In this study, quantitative analysis was performed to further identify the application value of the CaSupp technique in the evaluation of TMJ discs. The quantitative analysis of the thickness of the posterior band suggested that CaSupp images showed no significant difference compared with MR images among the TMJ discs without displacement. However, further subtype analysis demonstrated that CaSupp was consistent with MR images for type I discs, while a discrepancy for type III discs was present. The reasons for this may be correlated with the thickness of the posterior band. Type III discs had a relatively thin posterior band compared with type I discs, which would cause a relatively high measurement error.

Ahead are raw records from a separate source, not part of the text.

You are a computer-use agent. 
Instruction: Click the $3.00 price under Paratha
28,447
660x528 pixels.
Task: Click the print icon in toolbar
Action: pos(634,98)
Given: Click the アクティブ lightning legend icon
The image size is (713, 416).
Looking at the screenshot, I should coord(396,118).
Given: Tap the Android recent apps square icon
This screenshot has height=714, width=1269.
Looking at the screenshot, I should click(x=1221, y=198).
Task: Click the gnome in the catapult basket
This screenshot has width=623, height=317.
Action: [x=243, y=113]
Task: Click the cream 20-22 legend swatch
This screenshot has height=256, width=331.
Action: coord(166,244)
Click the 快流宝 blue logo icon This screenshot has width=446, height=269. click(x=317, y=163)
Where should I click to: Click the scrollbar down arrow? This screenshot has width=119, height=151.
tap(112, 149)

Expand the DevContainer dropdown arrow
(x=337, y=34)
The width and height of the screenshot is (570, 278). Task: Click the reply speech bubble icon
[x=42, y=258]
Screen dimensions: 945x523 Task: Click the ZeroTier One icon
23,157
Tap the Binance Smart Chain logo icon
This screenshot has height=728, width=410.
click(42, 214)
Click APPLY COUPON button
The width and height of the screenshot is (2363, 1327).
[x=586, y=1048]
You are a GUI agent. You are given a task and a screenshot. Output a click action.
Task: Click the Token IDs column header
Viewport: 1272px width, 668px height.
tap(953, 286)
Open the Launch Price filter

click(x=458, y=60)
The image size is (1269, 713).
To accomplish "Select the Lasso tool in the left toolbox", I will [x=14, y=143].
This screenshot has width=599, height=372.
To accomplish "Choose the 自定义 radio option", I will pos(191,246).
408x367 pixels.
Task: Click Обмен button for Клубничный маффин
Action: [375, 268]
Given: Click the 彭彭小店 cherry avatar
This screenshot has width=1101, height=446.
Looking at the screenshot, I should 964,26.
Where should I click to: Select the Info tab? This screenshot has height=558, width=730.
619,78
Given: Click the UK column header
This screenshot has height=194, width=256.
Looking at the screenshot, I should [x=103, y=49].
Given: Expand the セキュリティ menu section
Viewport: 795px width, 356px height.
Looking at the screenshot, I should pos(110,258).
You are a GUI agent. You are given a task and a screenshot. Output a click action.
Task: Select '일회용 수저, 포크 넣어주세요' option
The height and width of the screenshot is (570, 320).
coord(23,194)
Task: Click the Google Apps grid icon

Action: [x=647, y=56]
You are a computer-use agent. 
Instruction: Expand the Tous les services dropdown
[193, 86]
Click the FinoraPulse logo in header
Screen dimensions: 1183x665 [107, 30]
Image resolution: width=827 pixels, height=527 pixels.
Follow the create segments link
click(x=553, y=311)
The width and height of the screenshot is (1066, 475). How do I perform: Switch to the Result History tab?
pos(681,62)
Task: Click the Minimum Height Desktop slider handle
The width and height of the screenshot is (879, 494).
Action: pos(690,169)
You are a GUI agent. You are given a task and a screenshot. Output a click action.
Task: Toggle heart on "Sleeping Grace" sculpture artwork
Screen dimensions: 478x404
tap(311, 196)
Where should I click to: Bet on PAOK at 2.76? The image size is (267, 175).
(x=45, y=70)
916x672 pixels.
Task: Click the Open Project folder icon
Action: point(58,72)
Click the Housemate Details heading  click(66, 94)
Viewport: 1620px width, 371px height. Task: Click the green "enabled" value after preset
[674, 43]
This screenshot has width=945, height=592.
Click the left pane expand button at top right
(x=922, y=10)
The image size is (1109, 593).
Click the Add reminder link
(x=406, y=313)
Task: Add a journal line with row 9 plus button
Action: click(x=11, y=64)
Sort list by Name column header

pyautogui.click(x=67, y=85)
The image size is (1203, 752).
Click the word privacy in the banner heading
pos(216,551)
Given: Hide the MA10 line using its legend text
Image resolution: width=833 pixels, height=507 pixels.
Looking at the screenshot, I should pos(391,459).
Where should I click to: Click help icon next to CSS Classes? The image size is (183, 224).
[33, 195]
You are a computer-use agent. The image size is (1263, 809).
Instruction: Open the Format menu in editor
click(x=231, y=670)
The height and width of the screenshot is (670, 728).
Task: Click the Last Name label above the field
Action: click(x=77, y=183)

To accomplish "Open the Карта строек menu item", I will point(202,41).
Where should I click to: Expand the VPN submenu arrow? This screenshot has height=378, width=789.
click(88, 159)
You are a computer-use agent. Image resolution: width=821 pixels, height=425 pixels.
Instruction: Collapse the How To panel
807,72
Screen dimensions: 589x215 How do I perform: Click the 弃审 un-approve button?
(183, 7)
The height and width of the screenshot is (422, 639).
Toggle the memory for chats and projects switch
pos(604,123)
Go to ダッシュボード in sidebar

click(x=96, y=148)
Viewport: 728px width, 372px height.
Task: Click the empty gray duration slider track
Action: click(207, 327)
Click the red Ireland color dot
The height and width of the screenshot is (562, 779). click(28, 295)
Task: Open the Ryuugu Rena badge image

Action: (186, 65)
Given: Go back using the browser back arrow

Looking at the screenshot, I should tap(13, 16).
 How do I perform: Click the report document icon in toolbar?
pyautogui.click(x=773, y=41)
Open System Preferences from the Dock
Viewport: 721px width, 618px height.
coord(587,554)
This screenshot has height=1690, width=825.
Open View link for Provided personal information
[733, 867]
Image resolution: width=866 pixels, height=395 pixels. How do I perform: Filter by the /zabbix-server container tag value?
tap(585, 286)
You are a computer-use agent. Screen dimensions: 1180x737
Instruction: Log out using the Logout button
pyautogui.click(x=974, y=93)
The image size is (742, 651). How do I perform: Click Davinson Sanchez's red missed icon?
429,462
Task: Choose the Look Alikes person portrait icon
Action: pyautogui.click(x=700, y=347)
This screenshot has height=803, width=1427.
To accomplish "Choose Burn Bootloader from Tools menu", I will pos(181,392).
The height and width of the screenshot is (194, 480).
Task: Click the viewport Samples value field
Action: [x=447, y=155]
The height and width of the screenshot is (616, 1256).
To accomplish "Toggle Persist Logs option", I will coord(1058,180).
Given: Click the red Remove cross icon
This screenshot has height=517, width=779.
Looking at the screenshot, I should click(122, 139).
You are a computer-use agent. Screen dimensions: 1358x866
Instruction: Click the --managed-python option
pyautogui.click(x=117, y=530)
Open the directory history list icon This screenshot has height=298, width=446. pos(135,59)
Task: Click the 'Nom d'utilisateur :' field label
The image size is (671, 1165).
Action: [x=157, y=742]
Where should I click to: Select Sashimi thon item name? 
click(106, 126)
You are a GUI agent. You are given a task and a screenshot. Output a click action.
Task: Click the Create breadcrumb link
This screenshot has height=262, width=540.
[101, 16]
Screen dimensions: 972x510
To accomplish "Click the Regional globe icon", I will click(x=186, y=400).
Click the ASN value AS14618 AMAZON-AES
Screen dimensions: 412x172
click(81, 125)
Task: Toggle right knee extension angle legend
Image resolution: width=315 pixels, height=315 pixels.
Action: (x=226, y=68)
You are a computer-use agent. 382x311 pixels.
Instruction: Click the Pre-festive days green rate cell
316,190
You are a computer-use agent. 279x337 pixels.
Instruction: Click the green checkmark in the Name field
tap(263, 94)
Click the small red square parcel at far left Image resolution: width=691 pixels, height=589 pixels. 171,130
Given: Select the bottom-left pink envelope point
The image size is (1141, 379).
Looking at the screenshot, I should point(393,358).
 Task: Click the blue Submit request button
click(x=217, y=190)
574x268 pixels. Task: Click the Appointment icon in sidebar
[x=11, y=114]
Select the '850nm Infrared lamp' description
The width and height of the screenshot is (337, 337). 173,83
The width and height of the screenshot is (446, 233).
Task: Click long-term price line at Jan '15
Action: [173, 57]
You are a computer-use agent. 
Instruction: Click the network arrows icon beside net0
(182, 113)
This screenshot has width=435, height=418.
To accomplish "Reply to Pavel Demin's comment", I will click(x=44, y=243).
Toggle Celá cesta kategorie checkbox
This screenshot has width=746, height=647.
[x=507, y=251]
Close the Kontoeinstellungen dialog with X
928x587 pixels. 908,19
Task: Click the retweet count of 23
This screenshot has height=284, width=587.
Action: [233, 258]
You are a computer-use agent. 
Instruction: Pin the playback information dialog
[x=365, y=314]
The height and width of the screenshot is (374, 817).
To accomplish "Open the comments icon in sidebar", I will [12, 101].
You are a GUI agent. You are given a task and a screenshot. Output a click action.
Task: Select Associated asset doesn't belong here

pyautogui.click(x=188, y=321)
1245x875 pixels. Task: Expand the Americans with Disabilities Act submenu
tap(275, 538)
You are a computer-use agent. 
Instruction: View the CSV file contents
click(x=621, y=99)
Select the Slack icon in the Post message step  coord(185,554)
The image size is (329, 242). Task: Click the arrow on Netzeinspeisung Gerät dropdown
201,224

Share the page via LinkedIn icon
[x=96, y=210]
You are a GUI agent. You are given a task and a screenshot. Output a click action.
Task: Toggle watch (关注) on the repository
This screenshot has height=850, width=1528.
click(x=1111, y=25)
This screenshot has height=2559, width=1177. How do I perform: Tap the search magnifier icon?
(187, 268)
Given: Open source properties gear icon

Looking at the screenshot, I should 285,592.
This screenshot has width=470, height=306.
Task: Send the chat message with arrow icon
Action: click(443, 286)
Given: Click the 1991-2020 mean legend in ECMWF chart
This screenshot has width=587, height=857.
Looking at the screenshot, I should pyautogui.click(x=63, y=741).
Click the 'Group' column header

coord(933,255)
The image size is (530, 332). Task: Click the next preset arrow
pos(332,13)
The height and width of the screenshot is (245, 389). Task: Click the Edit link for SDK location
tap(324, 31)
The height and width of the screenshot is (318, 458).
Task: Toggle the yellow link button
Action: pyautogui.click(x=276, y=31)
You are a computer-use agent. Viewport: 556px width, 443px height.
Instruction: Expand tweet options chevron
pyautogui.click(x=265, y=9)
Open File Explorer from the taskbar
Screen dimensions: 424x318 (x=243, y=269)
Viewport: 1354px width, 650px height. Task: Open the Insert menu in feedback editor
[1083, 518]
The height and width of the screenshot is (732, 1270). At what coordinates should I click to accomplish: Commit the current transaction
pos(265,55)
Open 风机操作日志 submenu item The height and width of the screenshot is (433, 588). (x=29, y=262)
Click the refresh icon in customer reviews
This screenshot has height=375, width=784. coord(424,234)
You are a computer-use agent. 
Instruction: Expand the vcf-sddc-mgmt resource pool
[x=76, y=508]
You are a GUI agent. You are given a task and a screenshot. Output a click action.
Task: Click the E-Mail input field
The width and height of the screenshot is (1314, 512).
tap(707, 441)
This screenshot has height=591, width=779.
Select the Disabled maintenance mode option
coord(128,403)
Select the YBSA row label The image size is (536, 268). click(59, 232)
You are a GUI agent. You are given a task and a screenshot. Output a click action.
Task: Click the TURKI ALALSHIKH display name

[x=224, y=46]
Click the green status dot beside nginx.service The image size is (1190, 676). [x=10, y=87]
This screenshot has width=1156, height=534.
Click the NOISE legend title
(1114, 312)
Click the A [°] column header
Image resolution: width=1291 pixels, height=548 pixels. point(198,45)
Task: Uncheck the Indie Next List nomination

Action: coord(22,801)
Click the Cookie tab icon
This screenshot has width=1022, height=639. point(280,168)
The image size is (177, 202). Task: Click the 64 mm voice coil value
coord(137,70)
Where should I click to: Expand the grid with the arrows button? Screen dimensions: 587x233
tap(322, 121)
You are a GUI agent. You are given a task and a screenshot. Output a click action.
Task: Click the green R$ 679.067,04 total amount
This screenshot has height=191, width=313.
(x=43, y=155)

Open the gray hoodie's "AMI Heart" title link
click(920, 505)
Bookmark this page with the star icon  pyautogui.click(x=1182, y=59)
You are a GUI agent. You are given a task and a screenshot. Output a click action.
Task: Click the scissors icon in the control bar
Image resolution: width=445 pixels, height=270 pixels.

The current study suggests that CaSupp DLCT imaging may be able to be used to evaluate the morphology, displacement, and thickness of the TMJ discs. Further applications in clinical practice should include the following: (1) patients with a contraindication to MRI; (2) patients with TMJ trauma (e.g., fracture) because CaSupp DLCT imaging could be used to evaluate bone fractures and the TMJ disc at the same time; (3) patients with a metal implant in the TMJ region because the metal implant could generate a metal artefact on MRI, which would impact the visual observation of the TMJ disc, while CaSupp DLCT can reduce the metal artefact using the spectral imaging; (4) patients with a lower income because the examination fee for an MRI is 3.75 times higher than that for DLCT for a TMJ examination in our hospital. Therefore, CaSupp DLCT imaging may not only provide a more valuable evaluation of the TMJ disc but may do so at a relatively low medical cost.
There were some limitations of the current study. First, the CaSupp-I was only set as 60, and a more optimal CaSupp-I setting should be investigated in future studies. Second, MR images were two-dimensional images, while CaSupp images were three-dimensional images, which had different spatial resolutions and might influence the evaluation of the TMJ disc. In the future, CaSupp images of the TMJ discs should be compared with three-dimensional MR images. Last, the current study only included healthy volunteers, although some of the subjects had disc displacement of the TMJ, which would cause some weakness in confirming the consistency with MR images in TMD patients. In the future, image enhancement techniques 24 can be performed on CaSupp DLCT images, which may improve the contrast of the TMJ disc.
In conclusion, the CaSupp technique in DLCT may provide a good evaluation of the TMJ disc, and may be considered as a simple and preliminary tool for evaluating the TMJ in clinical practice in the future.